5G-Mobilfunk-Auktion bei 5,3 Milliarden Euro

Die Versteigerung der 5G-Mobilfunkfrequenzen hat vier Wochen nach ihrem Start an Fahrt verloren. Nach der 200. Auktionsrunde summierten sich die Höchstgebote am Dienstagmorgen auf 5,32 Milliarden Euro, wie aus der Webseite der Bundesnetzagentur hervorgeht.
5G-Mobilfunkauktion
Ein Mann steht im Gebäude der Bundesnetzagentur vor einer Leinwand mit der Aufschrift „5G”. Die Bundesnetzagentur versteigert 41 Frequenzblöcke an verschiedene Anbieter.

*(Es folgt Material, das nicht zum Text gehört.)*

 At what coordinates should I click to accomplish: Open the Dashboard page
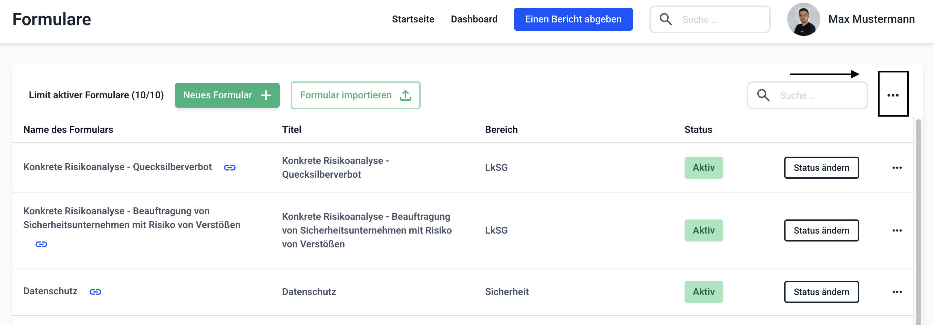tap(474, 19)
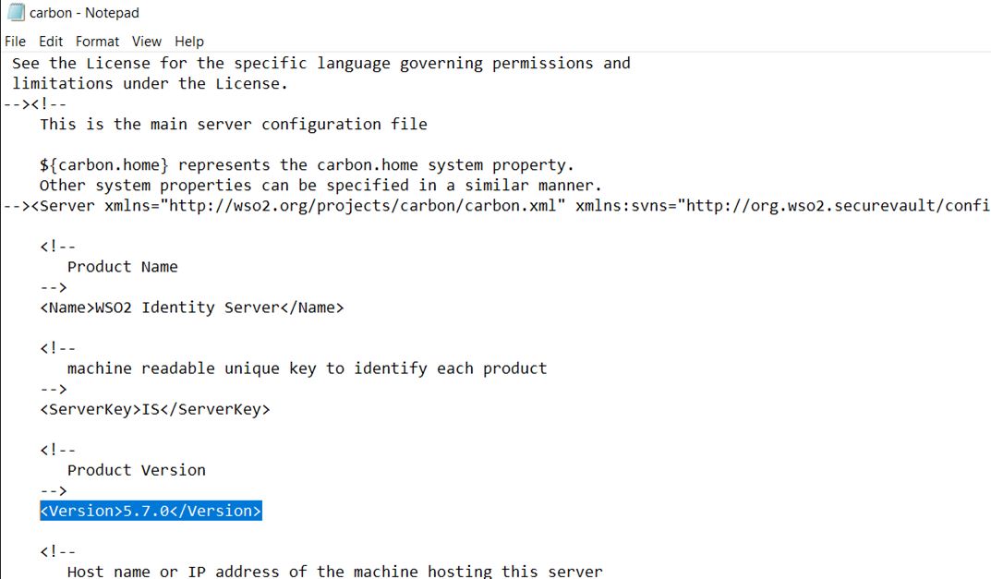Open the File menu

pyautogui.click(x=15, y=42)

Foto: Boris Roessler
Damit liegen die Erlöse für den Staat bereits deutlich höher als in den vorangegangenen großen Auktionen: 2010 waren es 5,08 Milliarden Euro und 2015 nur 4,39 Milliarden Euro. Mit dem Geld soll der Glasfaser-Ausbau auf dem Land gefördert werden. Externe Fachleute waren vor Auktionsbeginn von Einnahmen zwischen drei und fünf Milliarden Euro ausgegangen.